Update 1 March 2018: Harry Potter: A History of Magic at the British Library has now finished its run, but wizard-enthusiasts can still see the exhibition as it lives on in website form. Google Arts and Culture has launched an online version of the exhibition, where visitors can see objects taken from the show, and 360-degree views of the galleries. 

It’s been 20 years since Joanne Rowling first published her story about an ordinary, young boy who one day discovers that he has magical powers. Conceived during a particularly tedious train journey and written over six years in a small café in Edinburgh, the book was published under the pen name JK Rowling and was called Harry Potter and the Philosopher’s Stone.

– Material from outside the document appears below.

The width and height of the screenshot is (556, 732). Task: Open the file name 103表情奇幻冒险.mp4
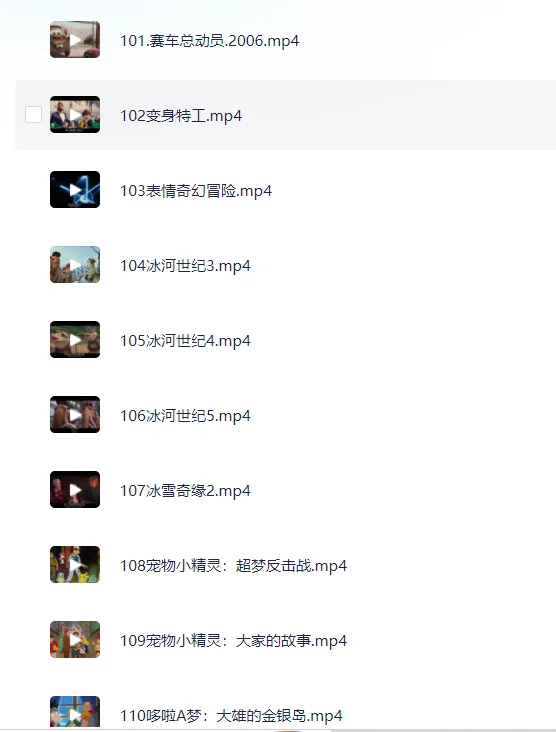[x=196, y=191]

Twenty years on, the Harry Potter book series has spawned a multi-billion-pound global empire encompassing eight blockbuster films, a West-End theatre production and even its own theme park. To mark the occasion, the British Library has decided to eschew Potter mania with its new exhibition. Instead, it has opted to return to the heart of the matter: the books.

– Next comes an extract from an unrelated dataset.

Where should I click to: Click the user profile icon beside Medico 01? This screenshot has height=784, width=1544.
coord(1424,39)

Harry Potter: A History of Magic looks to blend elements of Rowling’s imagined wizarding world with historic artefacts related to folklore and magical traditions, drawing from the library’s own collection, international institutions and the author herself. Objects on display range from the tombstone of historical figure and alchemist Nicolas Flamel, who also features in Harry Potter and the Philosopher’s Stone, to an annotated sketch by Rowling of Hogwarts School of Witchcraft and Wizardry, complete with a giant squid that resides in the school lake.

Exhibition design consultancy Easy Tiger Creative was tasked with bringing the exhibition to life, and has transformed the space into a “magic library” where visitors can learn more about the history of magic and how it has inspired Rowling’s writings. “The concept is that it’s not Hogwarts, and it’s not the British Library,” says Easy Tiger Creative director Bren Lardner. “Our hope is that visitors will bring their own notions of where they’ve visited with them.”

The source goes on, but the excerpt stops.